George Lewis (seated, playing clarinet) is shown performing with a band at the San Jacinto, another important club hall in the city. Lewis recalled that the Economie’s members formally processed into their annual anniversary celebration. (THNOC, William Russell Jazz Collection, 92-48-L.331.307)
The dance bands in Economy Hall infused marches and popular compositions with the syncopation of ragtime, the bent tones and vibrato of blues, and the enthusiasm of spirituals, as European musical traditions gave way to the vernacular of African descendants. These bands played the songs “ragged,” as if the musicians were happy drunks marching the street. The horns could also wail as if crying in a funeral procession. Sometimes, at the chorus, the performers hit the downbeat straight, as if they were stepping like soldiers. Other times they made the rhythm swing, reminiscent of beautiful young women waltzing across the Economie’s smooth wooden floor.
Early in his musical career, Louis Armstrong played in Economy Hall shortly before he was hired to play on an excursion riverboat on the Mississippi. People heard the music of New Orleans as it traveled upriver, not only with Armstrong but with so many others, to Memphis, St. Louis, and Chicago. It spread to New York and Los Angeles. The music was written about in books and picked up as a style, and it named the next decade—the Jazz Age.
Louis Armstrong (center) is shown with Joe “King” Oliver’s band in 1923 (Oliver pictured to Armstrong’s left). In 1918 and 1919, after Armstrong filled in for Oliver at gigs in Economy Hall and elsewhere, he was hired to perform on steamboat excursions on the Mississippi River.. (THNOC, William Russell Jazz Collection, 92-48-L.318)
Few people knew that jazz music had incubated in one of the most important venues for equality in the South, the Economie’s hall. They only recognized the democracy of jazz music, a style in which each performer played a different line in conversation with the others. It was as if each instrument told its own story, a personal story, and its individuality made the music better.
The audience heard the rough and spontaneous harmony without understanding that the songs came from the history of slavery and the struggle for suffrage, the irrationality of race prejudice, and the violence of its application. In jazz, someone was always pacing a little off beat or dancing around a note or sliding deliberately in and out of a musical line. Listeners didn’t know the path—because sometimes a new route had to be found individually in music and in life. In jazz, musicianship was just part of the sound.
A player with formal compositional training didn’t necessarily have an advantage over another who had strong improvisational leanings. It seemed that anyone could play jazz, everyone said. The music required training the ear to listen, the hands to avoid the easy, familiar notes. The heart of a jazz musician had to be open to the feelings of others. People sometimes wondered how this music came into being. They knew only that the sound was always alive.

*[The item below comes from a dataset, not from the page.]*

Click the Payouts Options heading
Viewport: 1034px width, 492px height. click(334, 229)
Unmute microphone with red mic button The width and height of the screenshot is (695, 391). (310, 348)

The Economie had been defunct for decades by the time Hurricane Betsy destroyed the building in September 1965. The ruins are shown here in October of that year. (THNOC, William Russell Jazz Collection, 92-48-L.331.1268)
In 1972 saxophonist Harold Dejan sat down for an interview with Roger Mitchell, a treasurer during the 1930s for the San Jacinto, another club that owned a dance hall. By the time they recorded their memories, the Economie had been defunct for decades, and the hall had been demolished seven years earlier.
The men did not remember anything specific about the organization that had owned Economy Hall, describing it only as “some benevolent to-do.” But they extolled the parties. Mitchell said, “I’m telling you, them was some wonderful days.”